In contrast, psychiatric and neurodevelopmental disorders are usually discussed in terms of cognitive deficits despite exhibiting motor idiosyncrasies. Although embodied cognition has gained traction in basic science research, there are fewer approaches in clinical research that consider cognitive and motor symptoms in relation to one another. One example is attention deficit hyperactivity disorder (ADHD). The excessive motoric activity (i.e. hyperactivity) associated with the disorder is typically seen as disruptive, but interestingly, some studies have shown that it can boost cognitive control performance (Rapport et al., 2009; Hartanto et al., 2016). In light of the timing deficits present in ADHD (Plummer and Humphrey, 2009), it would be interesting to explore the extent movement can provide a similar benefit to timing performance.
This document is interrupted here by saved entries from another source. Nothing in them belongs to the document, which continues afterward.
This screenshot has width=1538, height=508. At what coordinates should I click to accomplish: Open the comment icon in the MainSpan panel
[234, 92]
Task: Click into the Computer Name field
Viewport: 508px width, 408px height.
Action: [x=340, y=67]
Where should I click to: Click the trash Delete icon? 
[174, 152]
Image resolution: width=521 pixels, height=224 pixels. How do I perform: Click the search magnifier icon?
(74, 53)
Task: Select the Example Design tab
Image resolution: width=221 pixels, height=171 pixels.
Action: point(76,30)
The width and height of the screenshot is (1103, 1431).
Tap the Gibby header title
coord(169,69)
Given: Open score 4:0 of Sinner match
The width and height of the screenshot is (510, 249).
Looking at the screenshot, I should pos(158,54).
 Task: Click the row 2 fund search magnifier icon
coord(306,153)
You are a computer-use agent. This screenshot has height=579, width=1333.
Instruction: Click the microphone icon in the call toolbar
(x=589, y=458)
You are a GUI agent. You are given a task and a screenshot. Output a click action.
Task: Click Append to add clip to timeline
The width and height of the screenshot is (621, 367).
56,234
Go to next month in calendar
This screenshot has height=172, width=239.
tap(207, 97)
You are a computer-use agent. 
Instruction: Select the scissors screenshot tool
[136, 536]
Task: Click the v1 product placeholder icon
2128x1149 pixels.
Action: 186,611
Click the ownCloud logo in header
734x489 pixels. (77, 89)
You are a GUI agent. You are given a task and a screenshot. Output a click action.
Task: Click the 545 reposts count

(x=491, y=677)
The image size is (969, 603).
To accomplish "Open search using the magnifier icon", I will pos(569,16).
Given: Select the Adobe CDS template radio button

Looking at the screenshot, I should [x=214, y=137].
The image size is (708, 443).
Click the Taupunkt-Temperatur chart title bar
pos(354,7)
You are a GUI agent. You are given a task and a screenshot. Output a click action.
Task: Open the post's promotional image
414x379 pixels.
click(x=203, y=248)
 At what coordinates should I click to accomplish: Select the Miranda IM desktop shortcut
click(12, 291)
The coupling of timing and motor functions taken together with the supramodal nature of core timing circuits provides an excellent opportunity to probe cognition-action pathways in various clinical disorders. On the one hand, movement can sharpen certain perceptual and cognitive processes, and on the other hand, it can introduce biasing effects on timing and on other perceptual judgments (Moher and Song, 2014), including when movement perturbations are applied (Hagura et al., 2017). Therefore, further investigation is warranted to better understand how these effects can be exploited to improve outcomes for patients.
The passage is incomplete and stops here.